• [Exercise brief]:
Rewrite all of the records below as a numbered list, one line per item, omitting any blank lines.

• [Listing]:
* * * * *
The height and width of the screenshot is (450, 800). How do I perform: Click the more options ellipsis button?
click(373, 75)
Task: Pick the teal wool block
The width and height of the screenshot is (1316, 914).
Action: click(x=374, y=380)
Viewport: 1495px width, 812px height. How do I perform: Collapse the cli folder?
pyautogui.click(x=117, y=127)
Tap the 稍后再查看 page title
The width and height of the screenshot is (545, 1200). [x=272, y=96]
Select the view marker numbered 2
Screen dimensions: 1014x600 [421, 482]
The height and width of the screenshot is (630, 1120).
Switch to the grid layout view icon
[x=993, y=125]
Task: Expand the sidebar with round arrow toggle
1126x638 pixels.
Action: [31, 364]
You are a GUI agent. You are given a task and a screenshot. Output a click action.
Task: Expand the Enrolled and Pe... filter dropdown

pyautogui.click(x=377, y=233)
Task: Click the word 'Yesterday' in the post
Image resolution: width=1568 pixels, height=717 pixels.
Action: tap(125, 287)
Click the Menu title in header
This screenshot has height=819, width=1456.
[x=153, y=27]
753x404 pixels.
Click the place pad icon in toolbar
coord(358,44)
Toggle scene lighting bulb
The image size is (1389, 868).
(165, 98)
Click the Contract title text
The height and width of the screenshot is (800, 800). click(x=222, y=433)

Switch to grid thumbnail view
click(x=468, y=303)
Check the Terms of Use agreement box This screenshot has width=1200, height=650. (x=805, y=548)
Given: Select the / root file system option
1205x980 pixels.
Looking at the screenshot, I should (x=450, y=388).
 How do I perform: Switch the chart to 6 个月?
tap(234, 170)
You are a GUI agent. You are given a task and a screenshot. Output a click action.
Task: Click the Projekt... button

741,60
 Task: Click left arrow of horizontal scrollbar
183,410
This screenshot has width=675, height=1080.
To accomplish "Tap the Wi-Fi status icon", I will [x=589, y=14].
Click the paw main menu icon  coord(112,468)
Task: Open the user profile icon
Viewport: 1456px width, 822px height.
* * * * *
• [Task response]:
1. The height and width of the screenshot is (450, 800). How do I perform: Click the more options ellipsis button?
2. click(373, 75)
3. Task: Pick the teal wool block
4. The width and height of the screenshot is (1316, 914).
5. Action: click(x=374, y=380)
6. Viewport: 1495px width, 812px height. How do I perform: Collapse the cli folder?
7. pyautogui.click(x=117, y=127)
8. Tap the 稍后再查看 page title
9. The width and height of the screenshot is (545, 1200). [x=272, y=96]
10. Select the view marker numbered 2
11. Screen dimensions: 1014x600 [421, 482]
12. The height and width of the screenshot is (630, 1120).
13. Switch to the grid layout view icon
14. [x=993, y=125]
15. Task: Expand the sidebar with round arrow toggle
16. 1126x638 pixels.
17. Action: [31, 364]
18. You are a GUI agent. You are given a task and a screenshot. Output a click action.
19. Task: Expand the Enrolled and Pe... filter dropdown
20. pyautogui.click(x=377, y=233)
21. Task: Click the word 'Yesterday' in the post
22. Image resolution: width=1568 pixels, height=717 pixels.
23. Action: tap(125, 287)
24. Click the Menu title in header
25. This screenshot has height=819, width=1456.
26. [x=153, y=27]
27. 753x404 pixels.
28. Click the place pad icon in toolbar
29. coord(358,44)
30. Toggle scene lighting bulb
31. The image size is (1389, 868).
32. (165, 98)
33. Click the Contract title text
34. The height and width of the screenshot is (800, 800). click(x=222, y=433)
35. Switch to grid thumbnail view
36. click(x=468, y=303)
37. Check the Terms of Use agreement box This screenshot has width=1200, height=650. (x=805, y=548)
38. Given: Select the / root file system option
39. 1205x980 pixels.
40. Looking at the screenshot, I should (x=450, y=388).
41.  How do I perform: Switch the chart to 6 个月?
42. tap(234, 170)
43. You are a GUI agent. You are given a task and a screenshot. Output a click action.
44. Task: Click the Projekt... button
45. 741,60
46.  Task: Click left arrow of horizontal scrollbar
47. 183,410
48. This screenshot has width=675, height=1080.
49. To accomplish "Tap the Wi-Fi status icon", I will [x=589, y=14].
50. Click the paw main menu icon  coord(112,468)
51. Task: Open the user profile icon
52. Viewport: 1456px width, 822px height.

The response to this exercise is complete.